However, the vagueness of the statement allowed companies to creatively
avoid recognizing any expense by pricing options at-the-money (Strike
Price = Stock Price) on the grant date.
New Standards FASB
Statement 123 was revised in 2004 to require that all entities follow
the same standard for accounting for employee stock options. The new
methodology requires companies to recognize an expense in the amount of
the fair value of the equity instrument given at the grant date. The
expense can be capitalized over the vesting period of the instrument.
If the fair value is not readily attainable (as is often the case with
non-public entities), the company should estimate the fair value using
the industry index's historical volatility (i.e. in a Black-Scholes
equation) instead of the expected volatility of the company's shares.
Table 1: Difference in Expense Recognition Old FSB New FSB 123 Stock Price $ 10.00 $ 10.00 Strike Price $ 10.00 $ 10.00 Number of Options 10,000 10,000 Economic Value $ - $ - Vesting Period (yrs) 4.0 4.0 Expense $ - $ 11,225.50
Table
1 above illustrates the difference between the two methodologies of
accounting for employee stock options. In this example, employees are
granted a total of 10,000 at-the-money options that vest over 4 years.

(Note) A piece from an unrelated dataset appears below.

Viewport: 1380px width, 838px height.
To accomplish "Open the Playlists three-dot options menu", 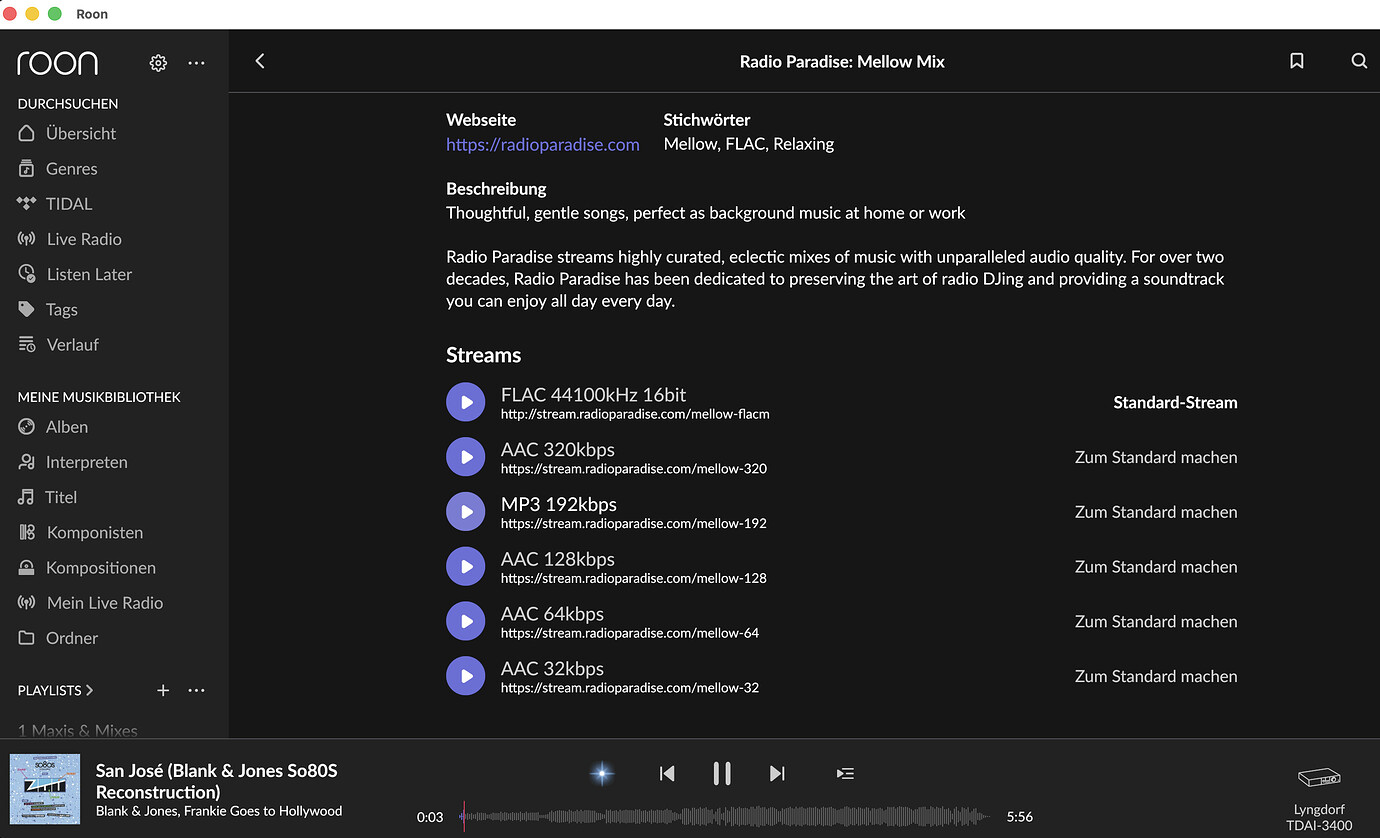I will point(196,690).
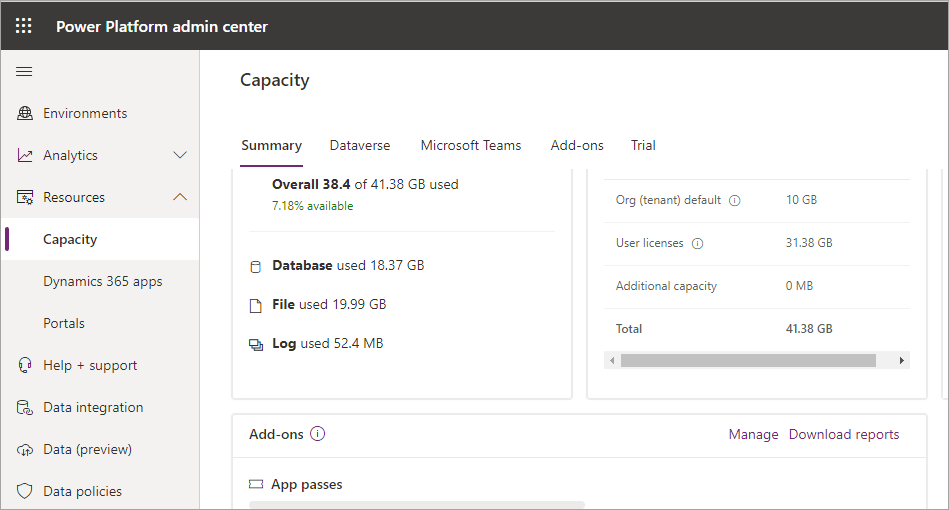Click the App passes usage bar

coord(416,505)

Prior to the 2004 revision, these options were not recognized as an
expense because the statement defined the expense as the economic value
of the options to the employee ($0 because they were issued
at-the-money). This simplistic approach ignored any embedded time value
the options may have had. The new FASB 123 requires the options to be
valued using Black-Scholes or some other acceptable method. In this
case, the options would have a market value of $4.4902 per option,
leading to a total expense incurred of $44,902. Because the options
vest over 4 years, the annual expense recognized would be $11,225.50.
Conclusion As
suggested by several studies conducted prior to the change, the new
standards are impacting corporate earnings in the 7-10% range. However,
this impact appears to be already factored into the public markets as
the broad stock market indexes continue to rise fueled by strong
economic growth and better-than-expected corporate earnings. What
remains to be seen is how the new standards affect corporate viewpoints
of non-cash employee compensation. The new standards are important for
companies to keep in mind when setting up employee stock options plans
and approving grants.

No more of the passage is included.